Here’s How Anti-Vaxxers Are Spreading Misinformation Despite Your Best Moderation Efforts
What moderation tactics have you used or seen as a mechanism to curtail the spread of misinformation in communities and on social media platforms? Word detection, link blocking, and digital stickers promoting legitimate information sources may immediately come to mind.
But what would happen if you ran your moderation tools against URLs shared in link-in-bio services used in your community? Or what if you learned that folks on your platform were using specific codewords to circumvent word detection? Or posting screenshots of misinformation rather than using plain-text? People are getting creative with how they share all types of information online, misinformation included. Are our moderation strategies keeping up?

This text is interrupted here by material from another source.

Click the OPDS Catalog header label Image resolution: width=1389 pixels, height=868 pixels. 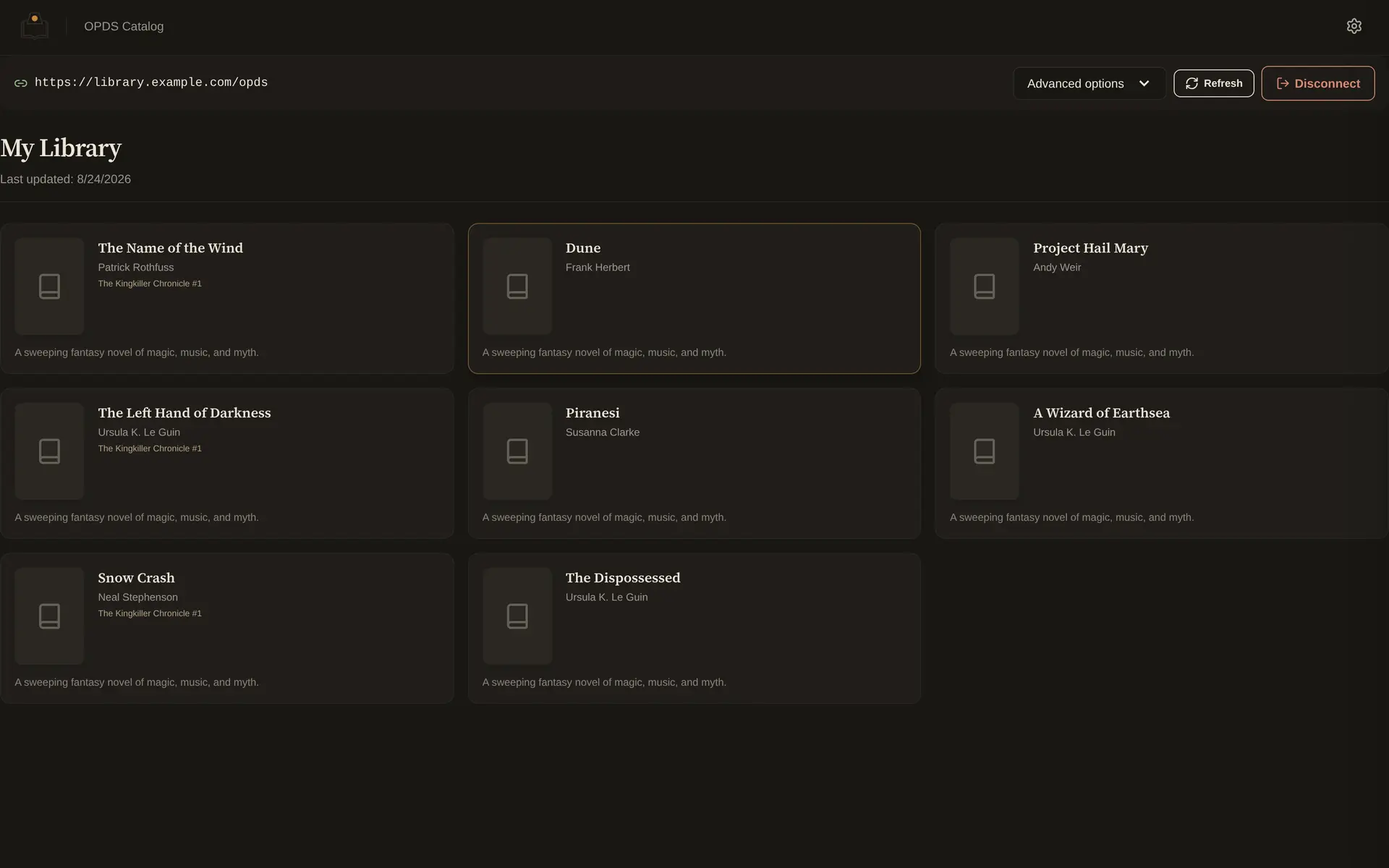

In this discussion, Patrick chats with Joseph Schafer, an undergraduate student of Computer Science and Ethics at the University of Washington and Rachel Moran, a postdoctoral fellow at the University of Washington’s Center for an Informed Public. They discuss their research and how anti-vaccine advocates are circumventing content moderation efforts on Facebook, Instagram, Twitter, and large social networks. Some of their findings might surprise you! For example, specific folk theories have emerged that define how some believe social platforms and algorithms work to moderate their content and conversations. And whether these theories are true or not, the strategies forming around them do seem to help people keep questionable content up long enough for researchers to come across it.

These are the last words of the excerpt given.